What to work on: Exactly the lines from the one with "Viewport: 1200px width, 770px height." through the final line of the entries, and nothing else, should appear in the answer; no pictures go in it.

Given entries:
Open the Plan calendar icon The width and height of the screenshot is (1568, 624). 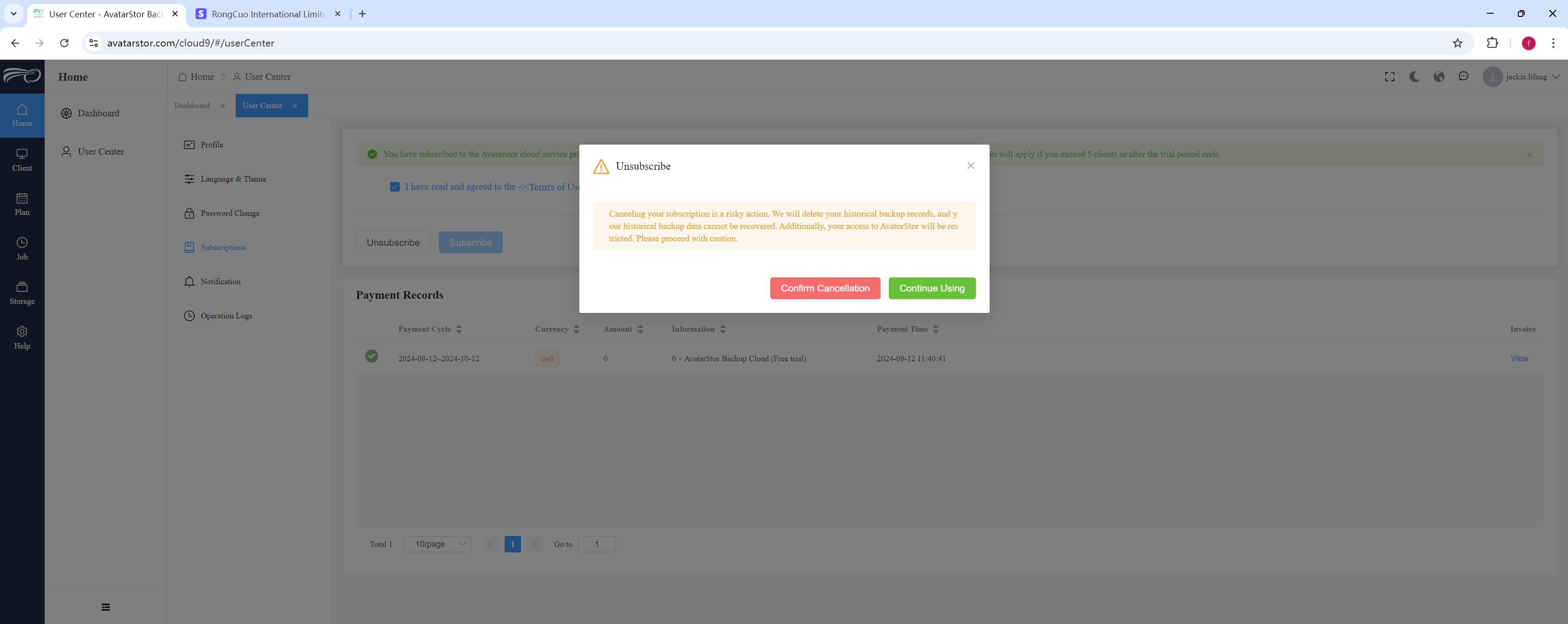tap(22, 198)
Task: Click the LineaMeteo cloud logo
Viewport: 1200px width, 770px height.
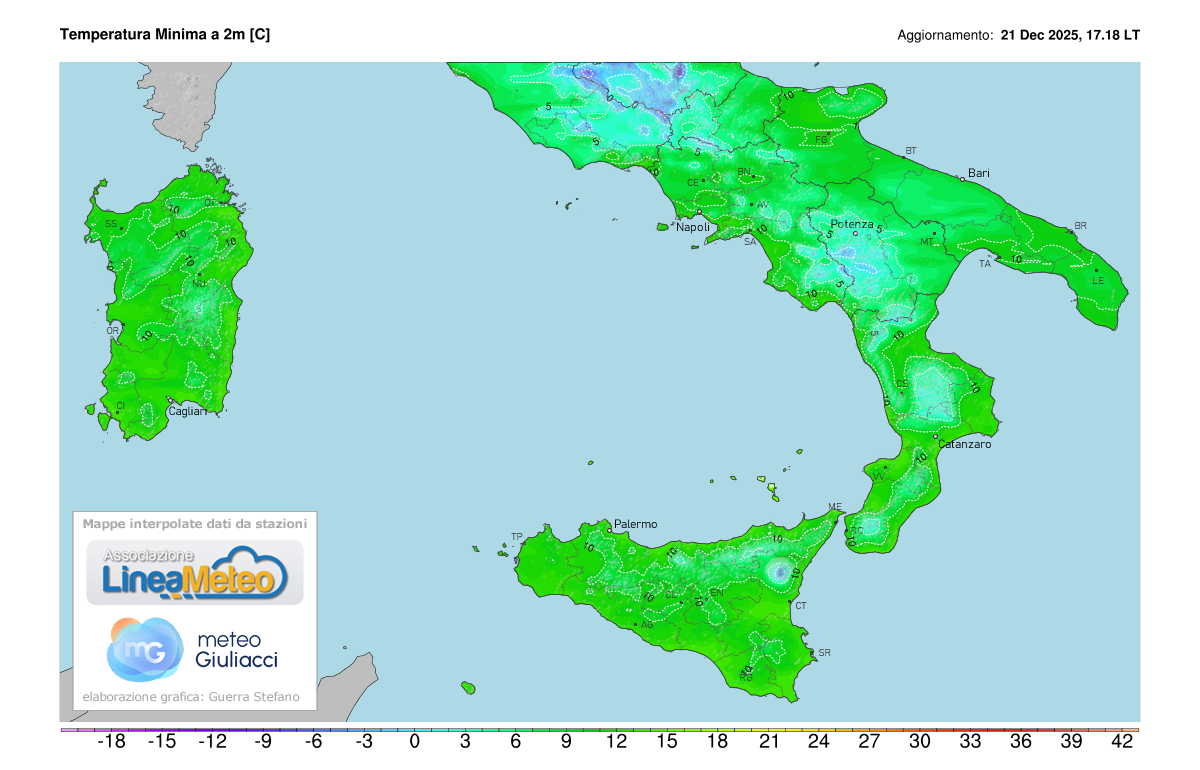Action: (195, 573)
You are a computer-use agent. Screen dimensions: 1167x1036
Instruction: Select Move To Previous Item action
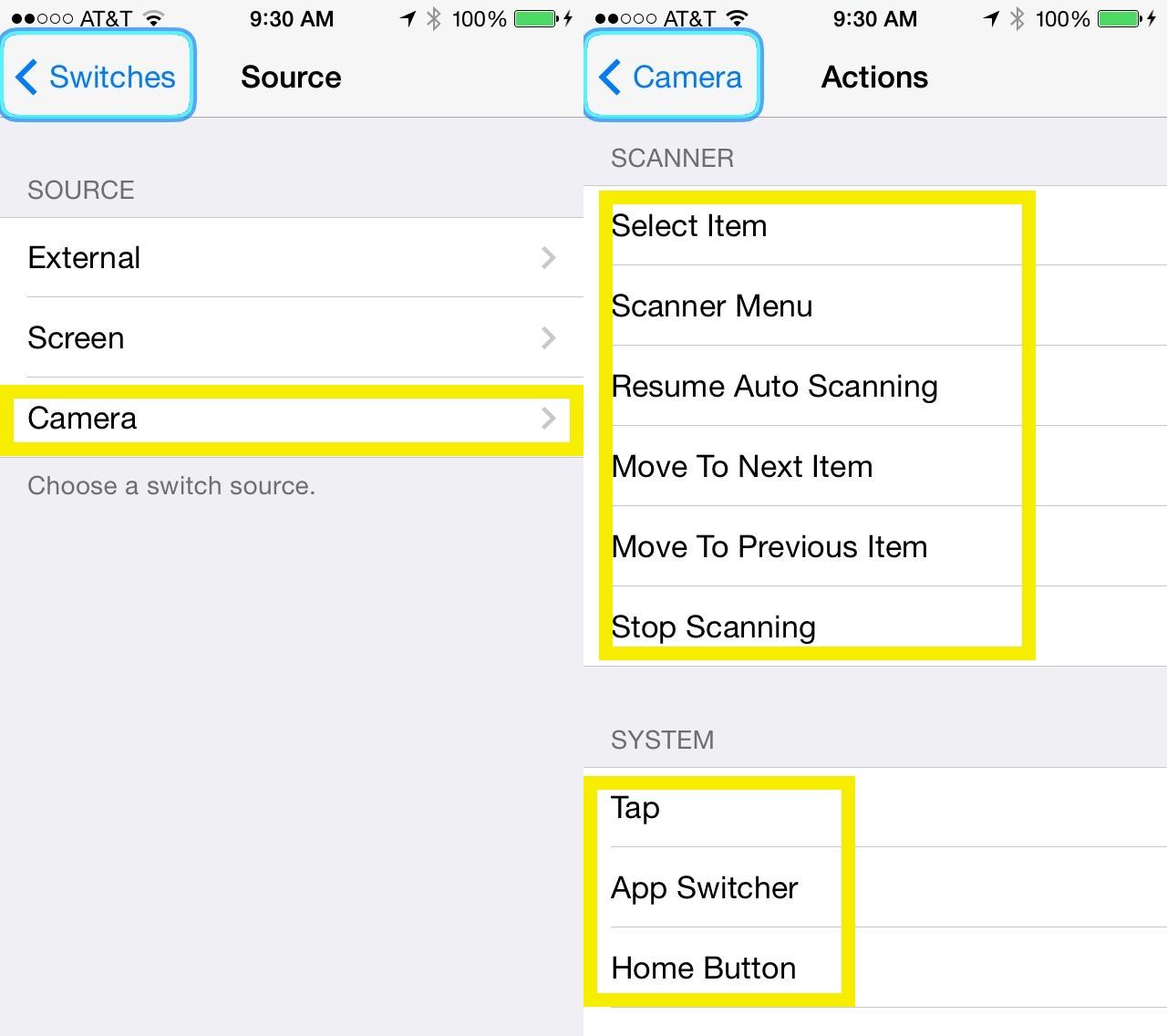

Response for this exercise:
Viewport: 1200px width, 770px height.
Action: (195, 573)
You are a computer-use agent. Screen dimensions: 1167x1036
Instruction: Select Move To Previous Item action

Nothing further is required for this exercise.